一括受電とは、マンションなどの集合住宅において、電力会社と管理組合などが一括で高圧電力の受電契約を結び、各戸へは管理組合などから低圧電力が供給される仕組みです。
通常、一般家庭では低圧電力の供給契約を結んでいますが、事業者向けの高圧電力供給契約の方が、電気料金の単価が安く設定されています。この単価の差を利用し、マンション全体で高圧契約を結ぶことで、各戸の電気料金を削減できるというのが一括受電のメリットです。
一括受電の仕組み
発電所から送られてくる高圧の電気は、変電所を経由し、マンションの敷地内にある受変電設備(キュービクル)で低圧に変換されて各戸に供給されます。通常、この受変電設備は電力会社が管理していますが、一括受電の場合は管理組合などが管理することになります。
つまり、マンション全体が一つの大きな需要家として電力会社と契約することで、電気料金の割引を受けられる、という仕組みです。
一括受電のメリット
- 電気料金の削減: 最も大きなメリットは、各戸の電気料金が安くなることです。高圧電力の単価が低圧電力よりも安いため、マンション全体で電気料金を抑えることができます。

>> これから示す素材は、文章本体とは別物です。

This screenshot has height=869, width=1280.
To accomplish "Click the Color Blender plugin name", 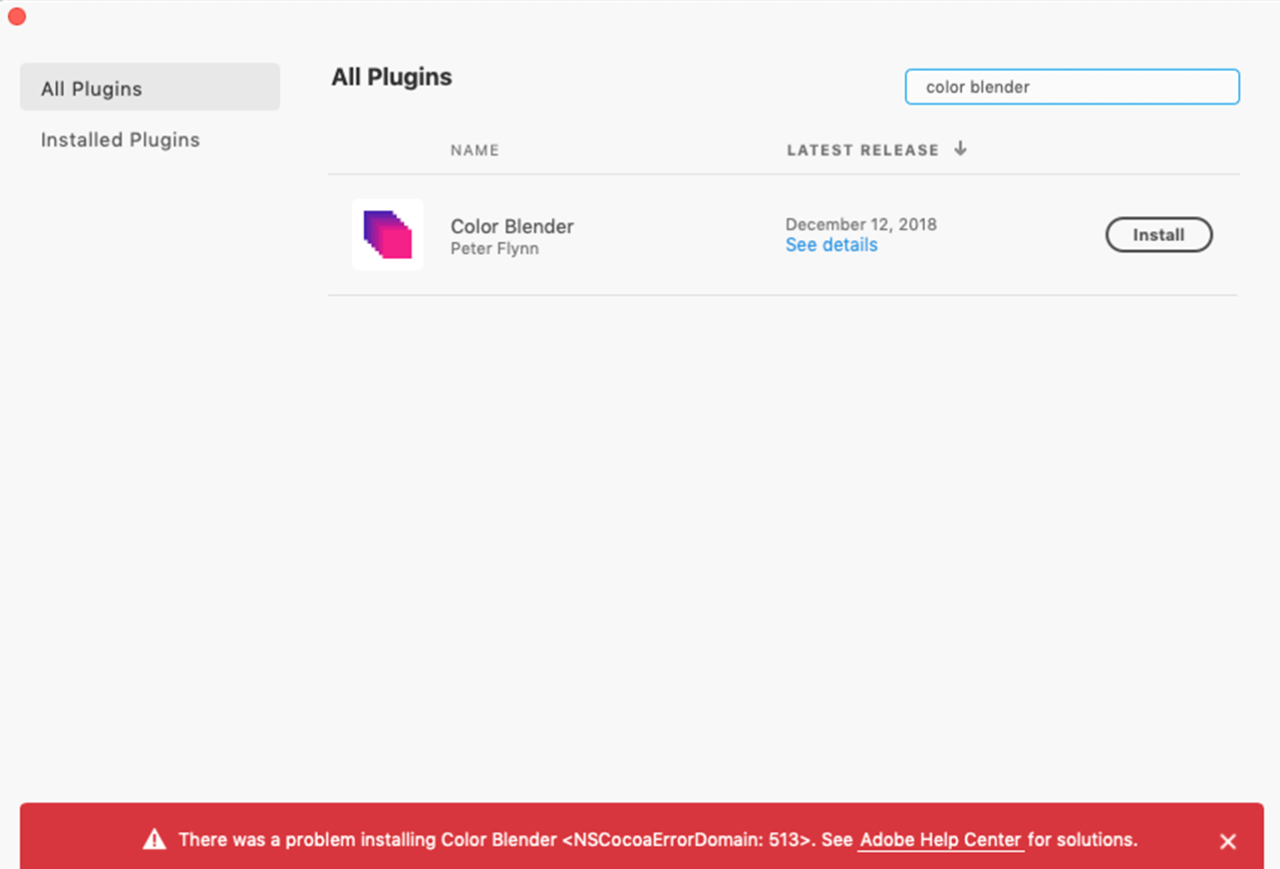I will pos(512,226).
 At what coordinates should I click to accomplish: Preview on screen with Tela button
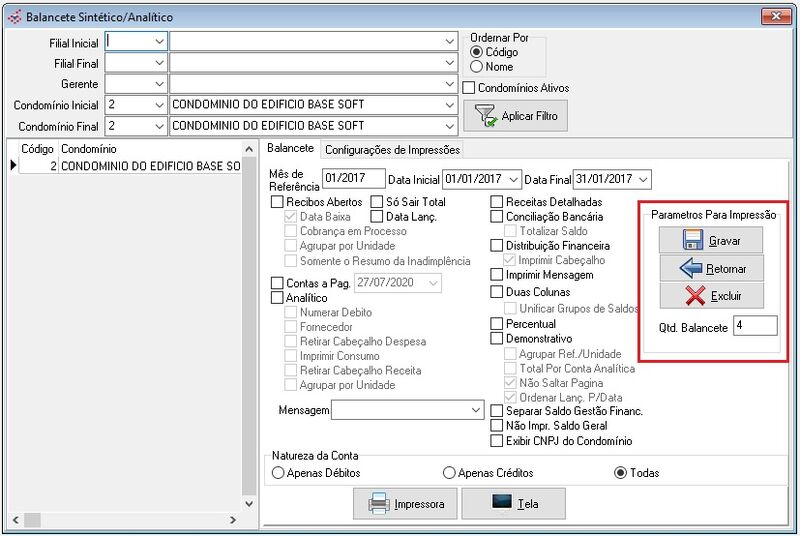tap(513, 504)
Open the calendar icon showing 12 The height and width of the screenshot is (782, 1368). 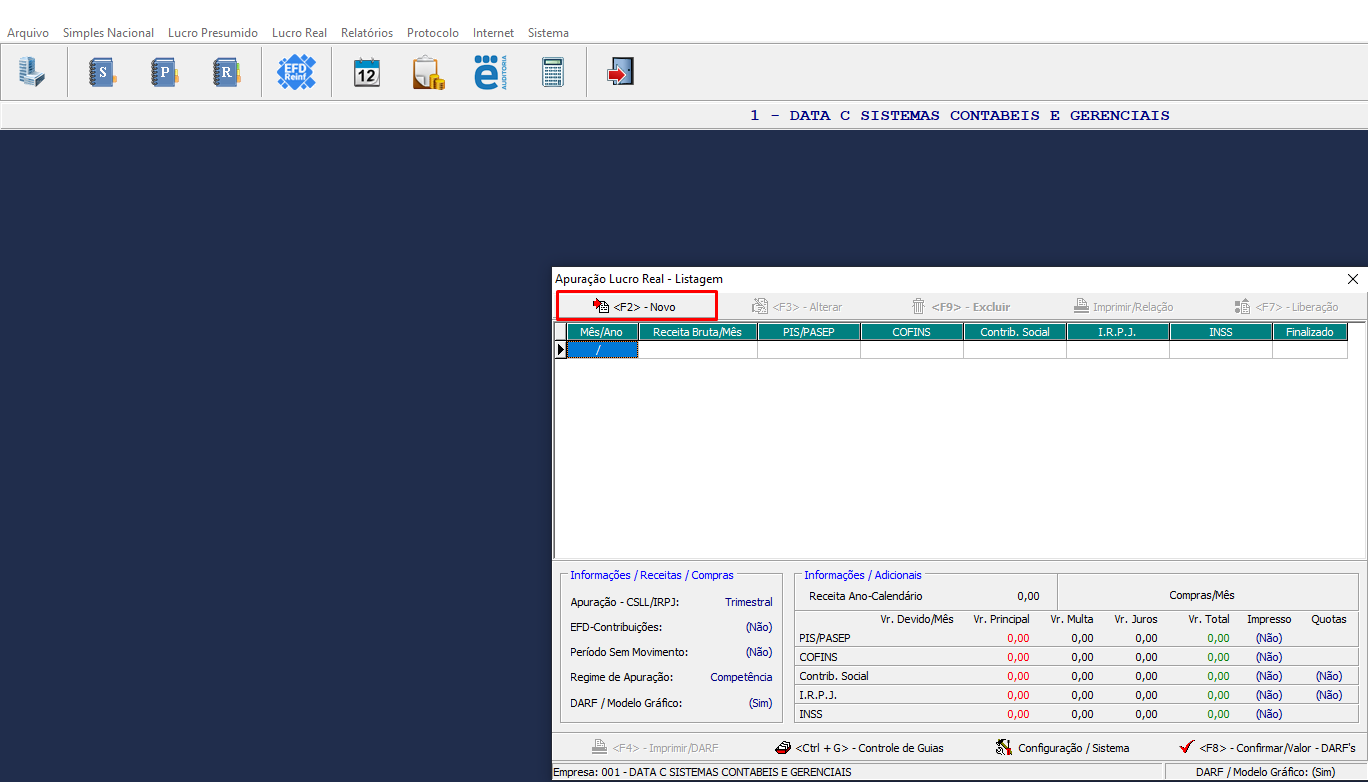(x=367, y=72)
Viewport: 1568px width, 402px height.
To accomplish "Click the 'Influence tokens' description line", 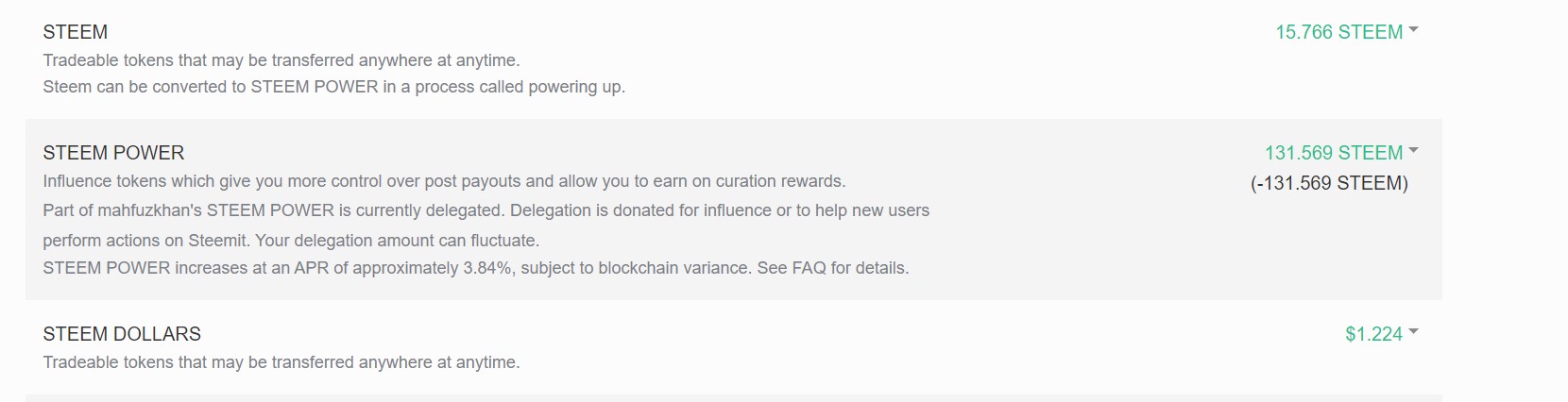I will pyautogui.click(x=444, y=181).
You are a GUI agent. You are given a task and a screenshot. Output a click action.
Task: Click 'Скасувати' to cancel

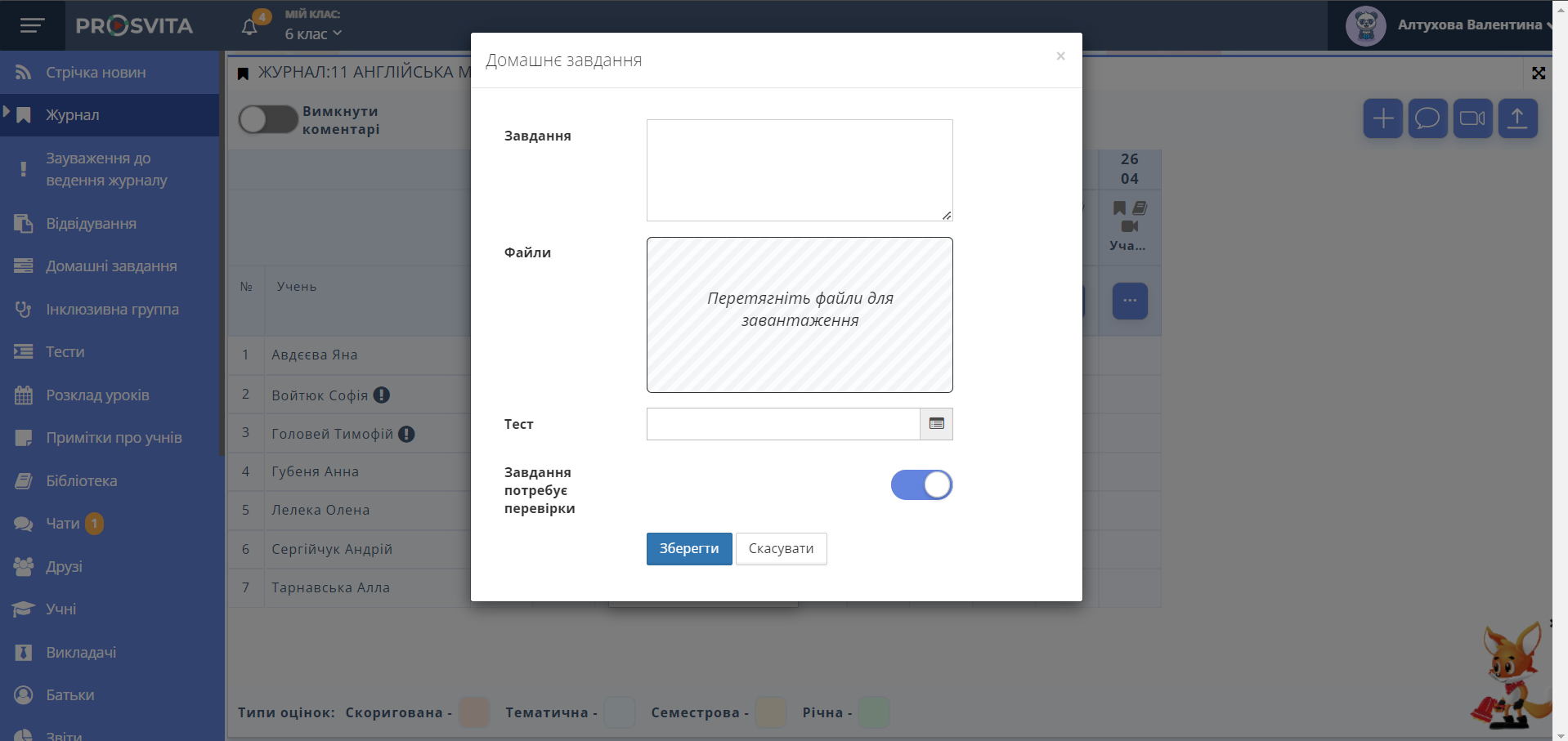(781, 549)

- 共用部分の電気料金削減: エントランスや廊下などの共用部分の電気料金も削減できます。
- 電力使用量の見える化: スマートメーターの導入により、各戸の電力使用量をリアルタイムで確認できるようになる場合があります。これにより、節電意識の向上も期待できます。
一括受電のデメリット
- 導入時の費用: 受変電設備の設置や改修など、導入時に費用がかかる場合があります。

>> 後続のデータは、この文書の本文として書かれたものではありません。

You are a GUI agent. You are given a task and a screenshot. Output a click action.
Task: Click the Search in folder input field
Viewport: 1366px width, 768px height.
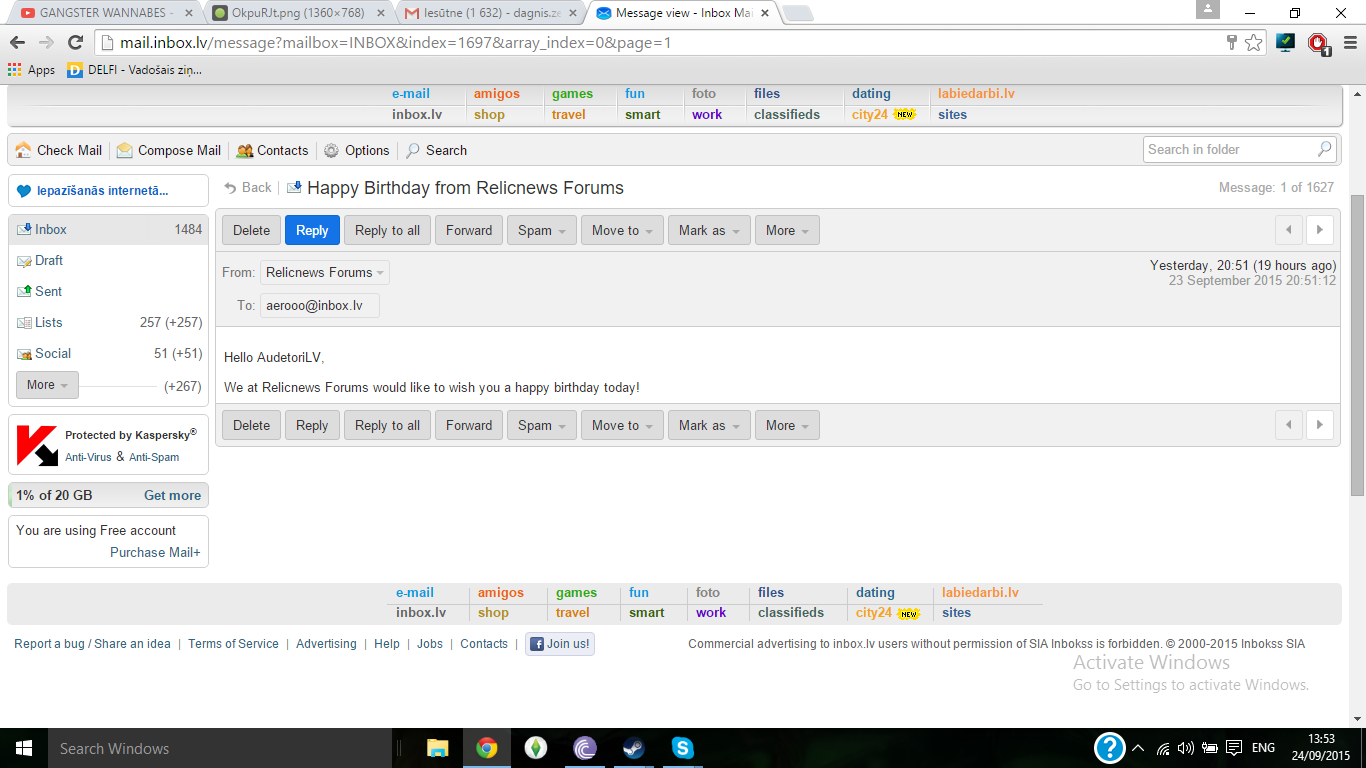[x=1228, y=149]
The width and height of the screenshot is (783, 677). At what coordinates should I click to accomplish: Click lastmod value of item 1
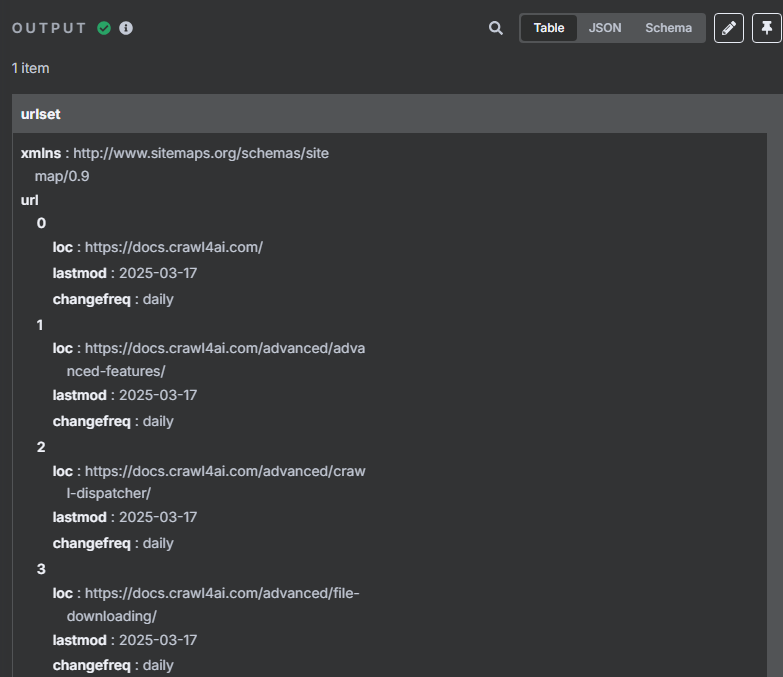(x=158, y=395)
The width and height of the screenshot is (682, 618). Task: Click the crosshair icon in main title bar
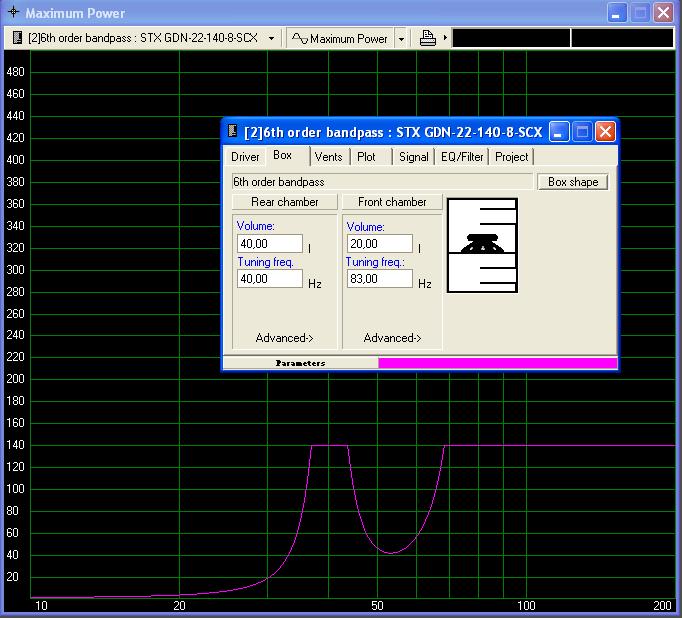11,13
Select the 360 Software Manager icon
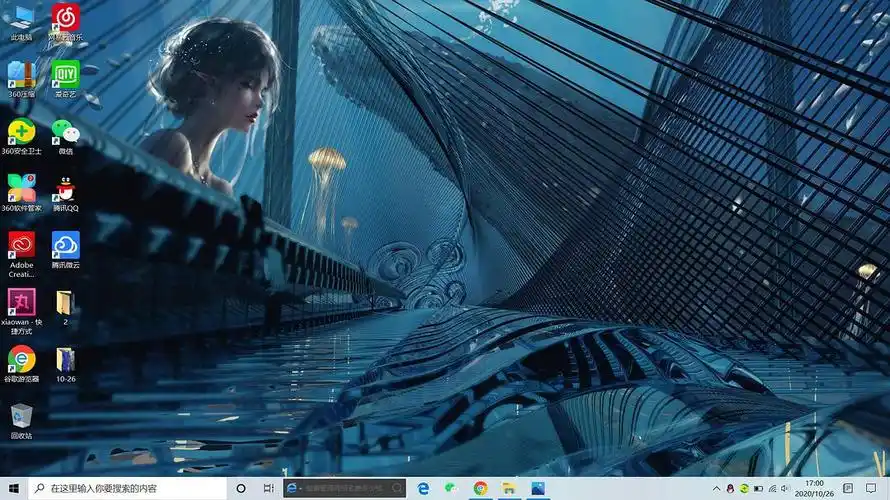This screenshot has width=890, height=500. (21, 188)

- 契約期間の制約: 電力会社との契約期間が長期にわたる場合が多く、途中で解約しにくい場合があります。
- 管理組合の負担増: 受変電設備の管理や電力会社との交渉など、管理組合の負担が増える可能性があります。
- 入居者全員の同意が必要な場合がある: 一括受電の導入には、マンションの管理規約によっては入居者全員の同意が必要となる場合があります。
一括受電導入の注意点
- 長期的な視点での検討: 導入費用や契約期間などを考慮し、長期的な視点でメリットとデメリットを比較検討することが重要です。
- 複数の電力会社からの見積もり: 複数の電力会社から見積もりを取り、条件を比較検討することが望ましいです。
- 管理組合の合意形成: 管理組合内で十分に議論し、合意形成を図ることが重要です。
まとめ
一括受電は、マンション全体の電気料金を削減できる可能性のある有効な手段です。しかし、導入には費用や管理の手間なども発生するため、メリットとデメリットを十分に理解した上で、導入を検討することが大切です。